Instrução da tarefa
Com base no relato sobre a seção de saúde mental do hospital, explique, em uma a três frases, por que o senhor japonês deixou de sair de casa.

===== Trecho do documento =====

Entro no hospital. Subo as escadas e sigo à direita. “Saúde Mental” diz a placa indicando a seção. Da primeira vez que pisei aqui tive a sensação de que só iria encontrar bichos grilos, barbudos com camisetas amassadas, como eu. Ledo engano. Trabalhadores e trabalhadoras sentados, entrando e saindo, procurando um atendimento assim como se estivessem com uma dor de dente ou uma enxaqueca.

Na primeira terapia em grupo eles estavam lá. Relatando as perturbações, os medos, as aflições. Lembro especialmente de alguns relatos.

A primeira a se abrir foi uma mulher negra de uns trinta e poucos anos. Angustiada, não conseguia completar direito o que começava a falar. Falou que era a segunda vez que estava ali. Já tinha passado por situações agudas de depressão. Problemas com o marido, com os filhos, com o trabalho. Trabalhava atendendo ao público. Isso a debilitava. Crises de choro constantes. Sentimento de fuga. Pensamentos suicidas.

O segundo foi um senhor japonês. Rosto fraterno mas perturbado. Sua filha estava com depressão. Ela tinha cursado gastronomia e trabalhava em um restaurante. O ritmo de trabalho era muito puxado. O assédio era grande. Nenhuma folga na semana. Entrou em colapso. Perdeu toda a vontade que tinha no que era então sua maior paixão. Não saia mais da cama, nem sequer entrava na cozinha de casa. Trauma. Tentou se matar. A partir disso, o pai também entrou em depressão. Não saia mais de casa como medo da filha tentar novamente alguma coisa. Problemas com a medicação.

===== Dados brutos =====

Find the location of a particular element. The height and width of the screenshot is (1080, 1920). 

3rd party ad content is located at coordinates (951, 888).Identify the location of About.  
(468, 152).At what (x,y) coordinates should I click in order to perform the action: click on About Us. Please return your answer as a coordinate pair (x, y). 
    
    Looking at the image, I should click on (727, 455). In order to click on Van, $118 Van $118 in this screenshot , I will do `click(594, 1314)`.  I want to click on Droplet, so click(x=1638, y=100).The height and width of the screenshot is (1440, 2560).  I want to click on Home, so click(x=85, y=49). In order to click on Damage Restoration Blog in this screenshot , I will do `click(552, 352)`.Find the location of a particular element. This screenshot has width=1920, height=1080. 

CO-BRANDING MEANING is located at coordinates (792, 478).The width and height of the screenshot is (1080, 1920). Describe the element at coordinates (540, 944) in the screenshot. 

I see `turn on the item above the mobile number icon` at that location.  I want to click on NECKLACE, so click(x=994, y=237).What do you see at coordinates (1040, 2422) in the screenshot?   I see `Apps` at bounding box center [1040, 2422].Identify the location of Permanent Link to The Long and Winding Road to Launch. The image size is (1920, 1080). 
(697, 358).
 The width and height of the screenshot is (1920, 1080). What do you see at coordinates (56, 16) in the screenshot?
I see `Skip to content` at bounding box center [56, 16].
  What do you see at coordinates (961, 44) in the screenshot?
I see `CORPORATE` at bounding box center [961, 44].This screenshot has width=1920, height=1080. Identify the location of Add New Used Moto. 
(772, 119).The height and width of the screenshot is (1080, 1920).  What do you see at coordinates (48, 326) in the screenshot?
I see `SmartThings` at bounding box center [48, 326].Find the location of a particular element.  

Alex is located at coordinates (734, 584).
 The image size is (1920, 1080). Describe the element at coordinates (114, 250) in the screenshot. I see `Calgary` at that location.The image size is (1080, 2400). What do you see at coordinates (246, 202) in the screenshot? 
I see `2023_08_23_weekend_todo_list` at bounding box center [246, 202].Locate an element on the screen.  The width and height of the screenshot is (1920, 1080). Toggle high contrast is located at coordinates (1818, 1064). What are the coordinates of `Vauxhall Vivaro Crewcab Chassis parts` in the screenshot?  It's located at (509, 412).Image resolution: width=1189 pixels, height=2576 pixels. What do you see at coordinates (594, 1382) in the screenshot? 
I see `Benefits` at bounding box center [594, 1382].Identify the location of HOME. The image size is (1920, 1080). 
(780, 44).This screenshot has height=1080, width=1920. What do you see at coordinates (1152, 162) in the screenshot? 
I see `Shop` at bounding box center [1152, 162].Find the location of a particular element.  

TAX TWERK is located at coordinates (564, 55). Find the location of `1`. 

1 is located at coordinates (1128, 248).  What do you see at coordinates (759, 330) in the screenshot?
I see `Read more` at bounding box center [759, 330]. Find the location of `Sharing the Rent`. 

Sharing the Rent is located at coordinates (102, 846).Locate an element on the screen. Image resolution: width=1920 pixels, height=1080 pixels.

=====

Resposta da tarefa
O senhor japonês deixou de sair de casa por medo de que a filha tentasse novamente alguma coisa, já que ela havia tentado se matar. A partir dessa tentativa, ele também entrou em depressão.